The results found that local women were hungry for a station that focused on upbeat music ranging from Motown and disco to ’80s pop and early ’90s dance music. The station plays some new music but mostly focuses on older, more familiar hits.

“It’s for the woman that goes to the mall and shops at Old Navy, but when it’s time for fun, she would go dancing with her girlfriends at Studio 54 in New York City,” said Sandman.

Despite decent rating, the Buzz went off the air at 5 p.m. October 27th without warning. The station ran a computerized countdown clock throughout the following weekend, and Snap was launched October 30th with no DJs or drive-time shows.

Sandman would not comment on the job status of Buzz DJs but says the station is in the process of taking resumes and auditioning for new Snap DJs. The station will no longer be airing syndicated morning show Kidd Kraddick.

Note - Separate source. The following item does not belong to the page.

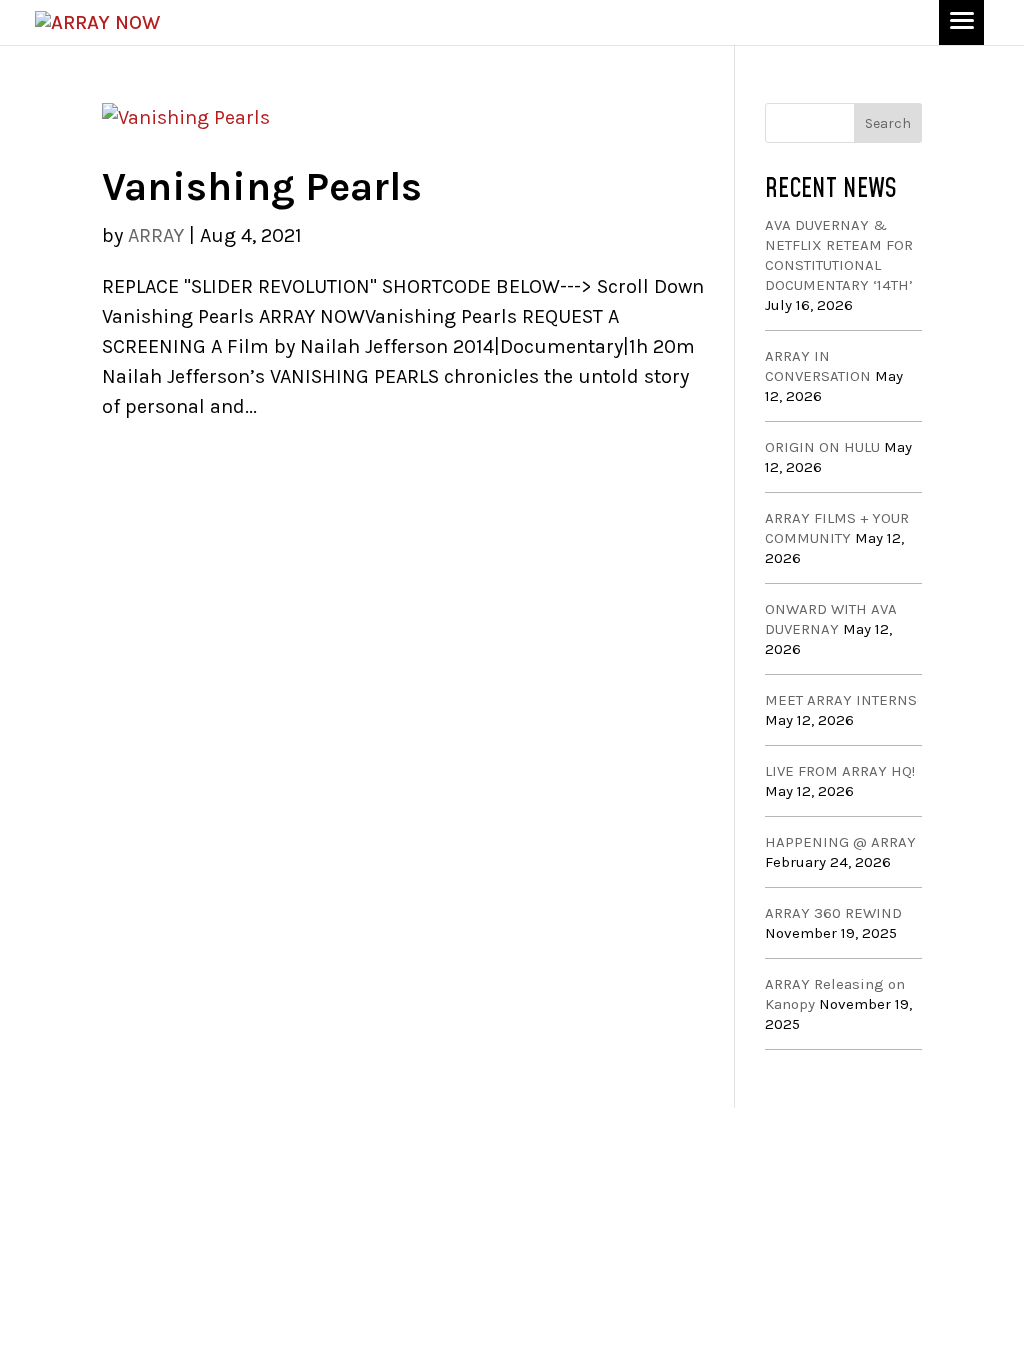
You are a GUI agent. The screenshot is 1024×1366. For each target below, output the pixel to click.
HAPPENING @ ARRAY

The station’s decision to switch to a more female-oriented format came shortly after another local station made a similar change. Citadel Broadcasting’s Power 99, previously a hip-hop station, became the female-friendly Kim FM in September.

Though there is some overlap in what the two stations play, Kim’s station manager Lance Tidwell says they’re playing more “1970s and 1980s white pop rock” while Snap features more dance music.

Also unlike Snap, Tidwell says Kim changed formats because the previous station garnered mediocre ratings.

Kim is aimed at women ages 25 to 54 and plays artists such as Elton John, Billy Joel, Bryan Adams, Madonna, Heart, Pat Benatar, and Bon Jovi.

“Kim would be a 36-year-old, right in the core of the demographic of professional working mothers,” says Tidwell. “She would have graduated high school in 1987 or 1988, so the music most influential in her life would be the music spanning 1976 through the early ’90s.”

The adult variety format started in Canada with a station called Jack FM in 2000. With its success, stations in the U.S. and the U.K. adopted similar variety-hits formats aimed at men or women and giving the stations names such as Ben FM in Philadelphia and Jill FM in Los Angeles.

Entercom also acquired FM100 last week, and DJs Garner Miller, Steve Conley, and market manager Terry Wood were let go. However, Sandman says he does not anticipate format changes for that station.

“FM100 is a great brand and it’s been in the market for years,” said Sandman. “There may be some similar songs on FM100 [compared to Snap], but it’s more family-oriented. It’s a different way to reach the audience musically.”